Long before "diversity" was popular, before it became a hot buzzword (or a tired cliche), Madison Central High School was home to a diverse student body. You can see it as you look through all of the old Tychoberahns. You can read about it in all the back issues of the Madison Mirror.

Posted below is a page from the 1928 Tychoberahn that takes note of what its editors called "Versatile Central" You should be able to enlarge the image in your browser by clicking on it. The photo is not a sharp as I'd like it to be, but until our local libraries have better reproduction hardware available (somebody please buy them a scanner!), it will have to do, since the Tychoberahns do not circulate.

I also have retyped the text on the yearbook page and entered it below so that it is easier to read. This will also make the names searchable -- and, with luck, perhaps someone from that class (who would be very old), or someone related to one of the people mentioned in the text will stumble across this post on the Internet, or be directed to it by a search engine, and will take the time to send an email and share more of their story, or the story of their relative who attended Madison Central High School in 1928.

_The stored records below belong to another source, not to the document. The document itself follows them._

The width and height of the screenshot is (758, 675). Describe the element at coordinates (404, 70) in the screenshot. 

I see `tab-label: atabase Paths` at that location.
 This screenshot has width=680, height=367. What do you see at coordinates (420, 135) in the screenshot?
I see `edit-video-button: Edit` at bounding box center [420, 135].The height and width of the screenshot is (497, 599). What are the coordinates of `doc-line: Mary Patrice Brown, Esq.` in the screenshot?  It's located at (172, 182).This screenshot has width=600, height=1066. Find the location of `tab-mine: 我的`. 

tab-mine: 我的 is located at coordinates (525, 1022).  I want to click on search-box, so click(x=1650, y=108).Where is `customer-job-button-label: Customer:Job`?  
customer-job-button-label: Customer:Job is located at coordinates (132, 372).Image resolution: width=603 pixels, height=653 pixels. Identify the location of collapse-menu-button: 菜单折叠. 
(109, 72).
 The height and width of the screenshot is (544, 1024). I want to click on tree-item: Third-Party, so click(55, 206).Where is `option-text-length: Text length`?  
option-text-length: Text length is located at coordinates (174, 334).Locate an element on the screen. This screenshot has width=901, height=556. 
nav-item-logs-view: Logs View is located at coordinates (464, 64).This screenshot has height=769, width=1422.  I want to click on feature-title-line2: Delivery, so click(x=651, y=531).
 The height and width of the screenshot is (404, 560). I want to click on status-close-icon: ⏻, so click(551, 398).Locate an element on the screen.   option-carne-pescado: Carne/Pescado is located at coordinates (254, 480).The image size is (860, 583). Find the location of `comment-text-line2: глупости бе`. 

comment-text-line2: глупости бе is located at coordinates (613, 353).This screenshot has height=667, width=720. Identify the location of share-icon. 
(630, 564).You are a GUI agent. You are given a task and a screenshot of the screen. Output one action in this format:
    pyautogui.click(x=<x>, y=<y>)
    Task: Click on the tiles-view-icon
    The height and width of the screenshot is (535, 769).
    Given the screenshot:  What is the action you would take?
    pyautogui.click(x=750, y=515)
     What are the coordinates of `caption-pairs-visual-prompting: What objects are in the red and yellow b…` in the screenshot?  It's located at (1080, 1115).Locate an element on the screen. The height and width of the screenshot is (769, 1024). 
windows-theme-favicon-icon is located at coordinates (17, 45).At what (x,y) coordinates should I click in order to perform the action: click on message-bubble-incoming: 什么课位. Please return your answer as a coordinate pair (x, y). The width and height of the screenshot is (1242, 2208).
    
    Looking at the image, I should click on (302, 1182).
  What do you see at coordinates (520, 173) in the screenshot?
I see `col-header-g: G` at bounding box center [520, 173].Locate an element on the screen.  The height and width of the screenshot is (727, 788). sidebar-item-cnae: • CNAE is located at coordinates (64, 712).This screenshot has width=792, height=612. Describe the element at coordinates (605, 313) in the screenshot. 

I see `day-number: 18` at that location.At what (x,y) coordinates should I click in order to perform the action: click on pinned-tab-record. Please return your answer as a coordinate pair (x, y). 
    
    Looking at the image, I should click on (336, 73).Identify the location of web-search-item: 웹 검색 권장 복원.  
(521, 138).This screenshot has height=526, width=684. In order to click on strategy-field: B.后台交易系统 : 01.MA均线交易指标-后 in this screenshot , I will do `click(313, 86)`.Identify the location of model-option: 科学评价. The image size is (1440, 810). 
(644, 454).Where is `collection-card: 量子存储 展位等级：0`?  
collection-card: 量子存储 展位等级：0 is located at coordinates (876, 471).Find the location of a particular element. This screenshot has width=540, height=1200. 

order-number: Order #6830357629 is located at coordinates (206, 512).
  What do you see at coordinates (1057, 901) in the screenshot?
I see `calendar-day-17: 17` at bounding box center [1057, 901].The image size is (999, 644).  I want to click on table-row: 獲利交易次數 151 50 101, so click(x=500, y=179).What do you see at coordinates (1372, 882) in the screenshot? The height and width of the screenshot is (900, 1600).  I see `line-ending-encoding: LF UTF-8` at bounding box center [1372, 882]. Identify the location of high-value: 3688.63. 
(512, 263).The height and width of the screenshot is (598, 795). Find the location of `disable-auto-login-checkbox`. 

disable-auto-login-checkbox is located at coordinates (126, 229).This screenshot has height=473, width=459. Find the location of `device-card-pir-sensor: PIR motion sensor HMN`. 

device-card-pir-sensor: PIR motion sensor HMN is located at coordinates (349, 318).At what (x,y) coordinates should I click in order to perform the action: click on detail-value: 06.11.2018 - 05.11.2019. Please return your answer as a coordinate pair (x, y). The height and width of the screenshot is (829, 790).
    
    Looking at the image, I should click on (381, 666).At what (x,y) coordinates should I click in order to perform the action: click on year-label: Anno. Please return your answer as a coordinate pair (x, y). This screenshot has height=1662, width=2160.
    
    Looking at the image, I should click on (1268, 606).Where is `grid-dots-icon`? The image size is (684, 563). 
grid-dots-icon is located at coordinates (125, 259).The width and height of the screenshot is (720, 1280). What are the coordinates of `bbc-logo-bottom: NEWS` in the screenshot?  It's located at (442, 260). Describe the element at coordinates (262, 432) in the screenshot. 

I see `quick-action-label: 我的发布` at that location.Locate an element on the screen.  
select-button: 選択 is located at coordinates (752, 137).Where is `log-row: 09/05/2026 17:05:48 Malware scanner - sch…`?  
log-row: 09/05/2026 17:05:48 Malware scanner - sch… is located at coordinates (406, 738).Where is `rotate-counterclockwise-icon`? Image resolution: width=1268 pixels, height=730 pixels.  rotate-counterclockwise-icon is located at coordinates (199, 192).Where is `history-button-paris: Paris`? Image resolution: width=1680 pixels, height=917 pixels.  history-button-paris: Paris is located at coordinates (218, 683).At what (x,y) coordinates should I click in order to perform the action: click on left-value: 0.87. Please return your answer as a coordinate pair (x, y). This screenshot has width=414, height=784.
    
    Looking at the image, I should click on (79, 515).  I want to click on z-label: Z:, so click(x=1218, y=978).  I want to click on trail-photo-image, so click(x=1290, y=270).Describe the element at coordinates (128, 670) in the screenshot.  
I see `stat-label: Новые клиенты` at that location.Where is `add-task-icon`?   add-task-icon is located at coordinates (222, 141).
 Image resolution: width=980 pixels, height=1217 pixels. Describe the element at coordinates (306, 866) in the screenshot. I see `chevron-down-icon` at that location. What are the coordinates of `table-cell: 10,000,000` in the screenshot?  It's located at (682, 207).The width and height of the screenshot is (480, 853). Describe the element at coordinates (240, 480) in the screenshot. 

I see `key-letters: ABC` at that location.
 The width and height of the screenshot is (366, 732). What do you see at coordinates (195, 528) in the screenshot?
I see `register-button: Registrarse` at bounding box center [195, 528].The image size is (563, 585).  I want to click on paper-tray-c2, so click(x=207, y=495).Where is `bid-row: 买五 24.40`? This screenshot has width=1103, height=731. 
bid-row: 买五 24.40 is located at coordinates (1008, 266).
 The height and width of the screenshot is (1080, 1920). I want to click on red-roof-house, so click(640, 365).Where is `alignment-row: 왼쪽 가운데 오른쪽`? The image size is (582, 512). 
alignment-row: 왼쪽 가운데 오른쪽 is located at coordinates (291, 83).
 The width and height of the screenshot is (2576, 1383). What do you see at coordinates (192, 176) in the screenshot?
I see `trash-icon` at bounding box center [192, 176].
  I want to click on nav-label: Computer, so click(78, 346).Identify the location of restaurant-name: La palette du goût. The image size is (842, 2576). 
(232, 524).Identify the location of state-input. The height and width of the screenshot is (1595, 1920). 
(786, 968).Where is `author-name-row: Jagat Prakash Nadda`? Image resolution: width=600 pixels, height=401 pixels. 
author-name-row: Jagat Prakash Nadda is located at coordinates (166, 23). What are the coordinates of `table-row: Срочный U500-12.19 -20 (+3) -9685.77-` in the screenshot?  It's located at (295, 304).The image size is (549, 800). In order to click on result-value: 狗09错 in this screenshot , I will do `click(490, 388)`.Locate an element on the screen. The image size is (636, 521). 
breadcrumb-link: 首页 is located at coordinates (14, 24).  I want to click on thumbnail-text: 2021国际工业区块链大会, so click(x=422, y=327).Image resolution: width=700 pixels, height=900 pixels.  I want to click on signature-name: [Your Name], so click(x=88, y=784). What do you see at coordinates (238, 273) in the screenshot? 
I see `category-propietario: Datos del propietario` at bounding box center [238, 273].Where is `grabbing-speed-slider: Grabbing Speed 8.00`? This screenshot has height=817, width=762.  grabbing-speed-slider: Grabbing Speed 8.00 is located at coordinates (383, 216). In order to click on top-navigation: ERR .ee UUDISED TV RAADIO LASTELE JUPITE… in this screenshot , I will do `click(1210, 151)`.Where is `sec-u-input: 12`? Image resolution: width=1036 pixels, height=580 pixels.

There were 217 students at Central who were born outside Wisconsin, thirty-one of whom were born in foreign countries, and six in Canada. Those not born in Wisconsin represent thirteen foreign countries and twenty-five states in the United States. The largest number, fifty-eight, came from Illinois. Iowa is next with twenty-two, followed by Minnesota with fifteen, and Michigan with fourteen. Other states contributed from eight to one. Nine foreign born are from Sicily. Russia and Canada each sent us five.

Those who came from foreign countries had many interesting experiences on their trip to America. Boris Schuster came from Russia in 1917 when he was seven years old. The trip lasting two months, was made by way of Siberia, Manchuria, China, Japan, Seattle and San Francisco, and then by train to Stoughton.

Stanley Jones came from England when he was eleven years old. His chief difficulty on the trip was the fact that the officers of the ship seemed to set the clock back an hour just when it was time for a meal.

David Greeley was born in Newfoundland, where his father was a missionary.

Russell Hibbard's parents were missionaries in China, where he was born.

Rebecca Nathenson was born in Russia and travelled for two years through Poland, Germany, and France, on her way to America.

Philip Porrino landed in America from Sicily in 1917. A submarine fired at the boat on which he was traveling, but no serious damage was done. This experience occurred a little way off the coast of Spain. Vito Intravia had the misfortune to be on a ship which ran into an ice-berg. By pumping water the rest of the trip all passengers were able to land safely. Joe Raimond came from Sicily in a small crowded boat. Many passengers died of seasickness and were thrown overboard for the sharks to eat.

Winfred Jones came from England on account of her mother's health.

Many other interesting experiences were met by various persons.